Dataset excerpt
=====

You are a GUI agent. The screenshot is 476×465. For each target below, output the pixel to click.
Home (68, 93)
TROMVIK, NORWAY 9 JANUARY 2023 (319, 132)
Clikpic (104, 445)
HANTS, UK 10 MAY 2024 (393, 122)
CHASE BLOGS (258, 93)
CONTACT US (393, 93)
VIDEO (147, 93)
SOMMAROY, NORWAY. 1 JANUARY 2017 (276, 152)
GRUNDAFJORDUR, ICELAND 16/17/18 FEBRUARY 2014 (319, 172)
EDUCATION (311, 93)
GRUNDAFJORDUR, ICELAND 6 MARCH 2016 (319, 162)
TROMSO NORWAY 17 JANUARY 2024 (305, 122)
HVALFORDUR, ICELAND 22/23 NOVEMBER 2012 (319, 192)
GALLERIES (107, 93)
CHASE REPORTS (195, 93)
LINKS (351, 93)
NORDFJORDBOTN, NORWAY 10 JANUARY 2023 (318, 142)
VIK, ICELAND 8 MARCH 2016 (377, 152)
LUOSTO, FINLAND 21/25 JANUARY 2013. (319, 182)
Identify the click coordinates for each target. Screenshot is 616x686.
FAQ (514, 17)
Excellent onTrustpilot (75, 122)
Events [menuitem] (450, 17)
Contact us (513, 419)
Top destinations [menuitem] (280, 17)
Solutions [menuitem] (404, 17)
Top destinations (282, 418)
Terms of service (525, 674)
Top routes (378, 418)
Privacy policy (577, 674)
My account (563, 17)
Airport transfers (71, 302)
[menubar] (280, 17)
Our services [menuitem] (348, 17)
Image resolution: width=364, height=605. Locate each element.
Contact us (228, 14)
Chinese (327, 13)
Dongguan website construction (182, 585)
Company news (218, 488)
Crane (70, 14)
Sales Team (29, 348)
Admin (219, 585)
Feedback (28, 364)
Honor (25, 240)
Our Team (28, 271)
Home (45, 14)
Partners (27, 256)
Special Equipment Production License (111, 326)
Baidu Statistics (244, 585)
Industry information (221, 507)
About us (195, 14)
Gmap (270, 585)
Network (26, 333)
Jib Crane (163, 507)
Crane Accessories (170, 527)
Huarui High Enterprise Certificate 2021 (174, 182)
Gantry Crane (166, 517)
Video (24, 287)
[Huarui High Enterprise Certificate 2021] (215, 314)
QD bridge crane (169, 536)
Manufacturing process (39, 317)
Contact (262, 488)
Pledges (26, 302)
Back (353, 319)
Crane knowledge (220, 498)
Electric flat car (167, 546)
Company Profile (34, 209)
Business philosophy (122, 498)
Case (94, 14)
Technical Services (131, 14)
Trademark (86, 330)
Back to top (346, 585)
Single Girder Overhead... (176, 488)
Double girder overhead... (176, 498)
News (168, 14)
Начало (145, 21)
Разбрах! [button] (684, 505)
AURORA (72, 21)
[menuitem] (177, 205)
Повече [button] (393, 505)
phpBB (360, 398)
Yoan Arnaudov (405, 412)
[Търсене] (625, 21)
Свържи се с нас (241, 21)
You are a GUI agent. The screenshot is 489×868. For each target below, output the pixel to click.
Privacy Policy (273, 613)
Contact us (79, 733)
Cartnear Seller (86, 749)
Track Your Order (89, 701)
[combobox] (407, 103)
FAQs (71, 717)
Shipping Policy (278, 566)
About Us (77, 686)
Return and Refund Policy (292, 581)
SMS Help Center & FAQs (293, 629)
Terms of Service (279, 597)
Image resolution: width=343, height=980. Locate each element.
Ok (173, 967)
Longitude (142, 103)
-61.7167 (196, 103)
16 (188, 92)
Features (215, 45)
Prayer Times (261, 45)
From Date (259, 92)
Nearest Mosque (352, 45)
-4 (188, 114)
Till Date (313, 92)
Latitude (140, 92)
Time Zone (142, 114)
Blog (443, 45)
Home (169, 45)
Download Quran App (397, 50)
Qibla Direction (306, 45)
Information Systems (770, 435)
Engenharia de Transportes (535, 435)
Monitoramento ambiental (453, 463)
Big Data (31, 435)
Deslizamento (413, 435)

=====

(WHAT IS NEEDED)
Put the lines above into a Markdown table with the columns "Row" and "Line", numbering each line in order and omitting any blank lines.

(TASK RESPONSE)
| Row | Line |
|---|---|
| 1 | You are a GUI agent. The screenshot is 476×465. For each target below, output the pixel to click. |
| 2 | Home (68, 93) |
| 3 | TROMVIK, NORWAY 9 JANUARY 2023 (319, 132) |
| 4 | Clikpic (104, 445) |
| 5 | HANTS, UK 10 MAY 2024 (393, 122) |
| 6 | CHASE BLOGS (258, 93) |
| 7 | CONTACT US (393, 93) |
| 8 | VIDEO (147, 93) |
| 9 | SOMMAROY, NORWAY. 1 JANUARY 2017 (276, 152) |
| 10 | GRUNDAFJORDUR, ICELAND 16/17/18 FEBRUARY 2014 (319, 172) |
| 11 | EDUCATION (311, 93) |
| 12 | GRUNDAFJORDUR, ICELAND 6 MARCH 2016 (319, 162) |
| 13 | TROMSO NORWAY 17 JANUARY 2024 (305, 122) |
| 14 | HVALFORDUR, ICELAND 22/23 NOVEMBER 2012 (319, 192) |
| 15 | GALLERIES (107, 93) |
| 16 | CHASE REPORTS (195, 93) |
| 17 | LINKS (351, 93) |
| 18 | NORDFJORDBOTN, NORWAY 10 JANUARY 2023 (318, 142) |
| 19 | VIK, ICELAND 8 MARCH 2016 (377, 152) |
| 20 | LUOSTO, FINLAND 21/25 JANUARY 2013. (319, 182) |
| 21 | Identify the click coordinates for each target. Screenshot is 616x686. |
| 22 | FAQ (514, 17) |
| 23 | Excellent onTrustpilot (75, 122) |
| 24 | Events [menuitem] (450, 17) |
| 25 | Contact us (513, 419) |
| 26 | Top destinations [menuitem] (280, 17) |
| 27 | Solutions [menuitem] (404, 17) |
| 28 | Top destinations (282, 418) |
| 29 | Terms of service (525, 674) |
| 30 | Top routes (378, 418) |
| 31 | Privacy policy (577, 674) |
| 32 | My account (563, 17) |
| 33 | Airport transfers (71, 302) |
| 34 | [menubar] (280, 17) |
| 35 | Our services [menuitem] (348, 17) |
| 36 | Image resolution: width=364, height=605. Locate each element. |
| 37 | Contact us (228, 14) |
| 38 | Chinese (327, 13) |
| 39 | Dongguan website construction (182, 585) |
| 40 | Company news (218, 488) |
| 41 | Crane (70, 14) |
| 42 | Sales Team (29, 348) |
| 43 | Admin (219, 585) |
| 44 | Feedback (28, 364) |
| 45 | Honor (25, 240) |
| 46 | Our Team (28, 271) |
| 47 | Home (45, 14) |
| 48 | Partners (27, 256) |
| 49 | Special Equipment Production License (111, 326) |
| 50 | Baidu Statistics (244, 585) |
| 51 | Industry information (221, 507) |
| 52 | About us (195, 14) |
| 53 | Gmap (270, 585) |
| 54 | Network (26, 333) |
| 55 | Jib Crane (163, 507) |
| 56 | Crane Accessories (170, 527) |
| 57 | Huarui High Enterprise Certificate 2021 (174, 182) |
| 58 | Gantry Crane (166, 517) |
| 59 | Video (24, 287) |
| 60 | [Huarui High Enterprise Certificate 2021] (215, 314) |
| 61 | QD bridge crane (169, 536) |
| 62 | Manufacturing process (39, 317) |
| 63 | Contact (262, 488) |
| 64 | Pledges (26, 302) |
| 65 | Back (353, 319) |
| 66 | Crane knowledge (220, 498) |
| 67 | Electric flat car (167, 546) |
| 68 | Company Profile (34, 209) |
| 69 | Business philosophy (122, 498) |
| 70 | Case (94, 14) |
| 71 | Technical Services (131, 14) |
| 72 | Trademark (86, 330) |
| 73 | Back to top (346, 585) |
| 74 | Single Girder Overhead... (176, 488) |
| 75 | Double girder overhead... (176, 498) |
| 76 | News (168, 14) |
| 77 | Начало (145, 21) |
| 78 | Разбрах! [button] (684, 505) |
| 79 | AURORA (72, 21) |
| 80 | [menuitem] (177, 205) |
| 81 | Повече [button] (393, 505) |
| 82 | phpBB (360, 398) |
| 83 | Yoan Arnaudov (405, 412) |
| 84 | [Търсене] (625, 21) |
| 85 | Свържи се с нас (241, 21) |
| 86 | You are a GUI agent. The screenshot is 489×868. For each target below, output the pixel to click. |
| 87 | Privacy Policy (273, 613) |
| 88 | Contact us (79, 733) |
| 89 | Cartnear Seller (86, 749) |
| 90 | Track Your Order (89, 701) |
| 91 | [combobox] (407, 103) |
| 92 | FAQs (71, 717) |
| 93 | Shipping Policy (278, 566) |
| 94 | About Us (77, 686) |
| 95 | Return and Refund Policy (292, 581) |
| 96 | SMS Help Center & FAQs (293, 629) |
| 97 | Terms of Service (279, 597) |
| 98 | Image resolution: width=343, height=980. Locate each element. |
| 99 | Ok (173, 967) |
| 100 | Longitude (142, 103) |
| 101 | -61.7167 (196, 103) |
| 102 | 16 (188, 92) |
| 103 | Features (215, 45) |
| 104 | Prayer Times (261, 45) |
| 105 | From Date (259, 92) |
| 106 | Nearest Mosque (352, 45) |
| 107 | -4 (188, 114) |
| 108 | Till Date (313, 92) |
| 109 | Latitude (140, 92) |
| 110 | Time Zone (142, 114) |
| 111 | Blog (443, 45) |
| 112 | Home (169, 45) |
| 113 | Download Quran App (397, 50) |
| 114 | Qibla Direction (306, 45) |
| 115 | Information Systems (770, 435) |
| 116 | Engenharia de Transportes (535, 435) |
| 117 | Monitoramento ambiental (453, 463) |
| 118 | Big Data (31, 435) |
| 119 | Deslizamento (413, 435) |